- _Requirements_: Reproduce the records unchanged, starting with the line that contains "Task: Click the Open As submenu arrow" and ending with the line that contains "pos(239,263)", including both of those lines.

- _Recorded information_:
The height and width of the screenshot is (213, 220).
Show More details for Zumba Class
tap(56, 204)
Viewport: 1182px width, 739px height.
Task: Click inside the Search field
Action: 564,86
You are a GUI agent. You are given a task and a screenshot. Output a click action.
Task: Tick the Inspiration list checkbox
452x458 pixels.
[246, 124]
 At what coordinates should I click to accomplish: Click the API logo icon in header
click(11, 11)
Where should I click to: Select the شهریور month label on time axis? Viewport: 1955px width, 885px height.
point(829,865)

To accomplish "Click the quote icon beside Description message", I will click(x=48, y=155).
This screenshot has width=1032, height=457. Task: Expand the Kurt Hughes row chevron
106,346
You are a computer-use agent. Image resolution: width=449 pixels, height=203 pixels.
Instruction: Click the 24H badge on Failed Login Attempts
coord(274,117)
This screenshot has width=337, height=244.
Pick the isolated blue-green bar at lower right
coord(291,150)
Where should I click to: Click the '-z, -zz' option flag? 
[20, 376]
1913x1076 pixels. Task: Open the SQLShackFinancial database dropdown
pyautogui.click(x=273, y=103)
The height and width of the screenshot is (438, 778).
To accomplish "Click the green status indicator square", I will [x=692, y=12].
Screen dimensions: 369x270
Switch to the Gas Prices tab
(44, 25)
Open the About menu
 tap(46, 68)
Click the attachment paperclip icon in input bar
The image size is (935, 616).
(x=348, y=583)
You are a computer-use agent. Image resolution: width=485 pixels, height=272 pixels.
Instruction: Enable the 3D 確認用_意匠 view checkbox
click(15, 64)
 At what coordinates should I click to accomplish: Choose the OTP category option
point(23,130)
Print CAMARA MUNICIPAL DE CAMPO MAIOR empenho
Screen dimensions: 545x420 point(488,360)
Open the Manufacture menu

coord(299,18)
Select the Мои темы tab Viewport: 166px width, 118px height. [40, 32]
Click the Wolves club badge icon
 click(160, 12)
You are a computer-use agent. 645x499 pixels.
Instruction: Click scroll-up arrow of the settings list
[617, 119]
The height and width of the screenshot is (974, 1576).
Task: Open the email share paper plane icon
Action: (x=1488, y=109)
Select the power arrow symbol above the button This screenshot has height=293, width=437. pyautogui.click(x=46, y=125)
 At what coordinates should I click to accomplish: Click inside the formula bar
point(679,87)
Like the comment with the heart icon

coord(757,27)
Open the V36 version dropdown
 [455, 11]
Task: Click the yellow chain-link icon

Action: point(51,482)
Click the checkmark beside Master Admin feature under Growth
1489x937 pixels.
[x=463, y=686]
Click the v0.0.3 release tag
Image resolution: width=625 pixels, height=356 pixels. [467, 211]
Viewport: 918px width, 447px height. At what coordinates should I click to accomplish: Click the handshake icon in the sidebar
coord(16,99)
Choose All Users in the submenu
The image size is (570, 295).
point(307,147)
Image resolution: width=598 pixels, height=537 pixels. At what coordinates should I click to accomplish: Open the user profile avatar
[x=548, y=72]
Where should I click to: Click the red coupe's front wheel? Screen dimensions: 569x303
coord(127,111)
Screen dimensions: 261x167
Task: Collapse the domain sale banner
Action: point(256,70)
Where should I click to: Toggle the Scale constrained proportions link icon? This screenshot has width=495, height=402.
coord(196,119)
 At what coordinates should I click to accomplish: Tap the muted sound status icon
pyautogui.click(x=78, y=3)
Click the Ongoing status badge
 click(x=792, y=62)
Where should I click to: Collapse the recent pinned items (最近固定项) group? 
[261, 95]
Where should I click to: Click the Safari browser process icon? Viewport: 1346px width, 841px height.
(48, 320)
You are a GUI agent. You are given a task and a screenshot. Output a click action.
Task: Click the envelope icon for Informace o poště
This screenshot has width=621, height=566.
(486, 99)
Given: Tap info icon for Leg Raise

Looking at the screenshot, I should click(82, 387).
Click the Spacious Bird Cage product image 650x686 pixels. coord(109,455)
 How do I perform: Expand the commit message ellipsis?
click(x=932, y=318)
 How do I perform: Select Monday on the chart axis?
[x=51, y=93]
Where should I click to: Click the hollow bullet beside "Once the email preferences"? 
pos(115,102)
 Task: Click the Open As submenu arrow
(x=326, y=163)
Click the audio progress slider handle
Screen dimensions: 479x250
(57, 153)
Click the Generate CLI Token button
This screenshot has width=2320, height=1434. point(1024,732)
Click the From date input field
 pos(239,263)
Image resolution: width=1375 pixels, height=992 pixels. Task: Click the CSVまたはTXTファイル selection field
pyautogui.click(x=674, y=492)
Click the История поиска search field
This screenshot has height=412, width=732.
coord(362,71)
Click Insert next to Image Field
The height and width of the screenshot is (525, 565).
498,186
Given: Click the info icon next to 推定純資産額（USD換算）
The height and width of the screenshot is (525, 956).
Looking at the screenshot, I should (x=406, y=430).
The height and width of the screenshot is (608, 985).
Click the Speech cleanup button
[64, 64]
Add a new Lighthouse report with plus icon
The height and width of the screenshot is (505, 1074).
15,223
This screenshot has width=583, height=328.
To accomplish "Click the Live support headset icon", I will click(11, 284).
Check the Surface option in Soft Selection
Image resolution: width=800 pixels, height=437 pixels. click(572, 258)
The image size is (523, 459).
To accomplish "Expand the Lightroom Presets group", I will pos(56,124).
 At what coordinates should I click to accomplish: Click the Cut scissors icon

- _The response_:
 Task: Click the Open As submenu arrow
(x=326, y=163)
Click the audio progress slider handle
Screen dimensions: 479x250
(57, 153)
Click the Generate CLI Token button
This screenshot has width=2320, height=1434. point(1024,732)
Click the From date input field
 pos(239,263)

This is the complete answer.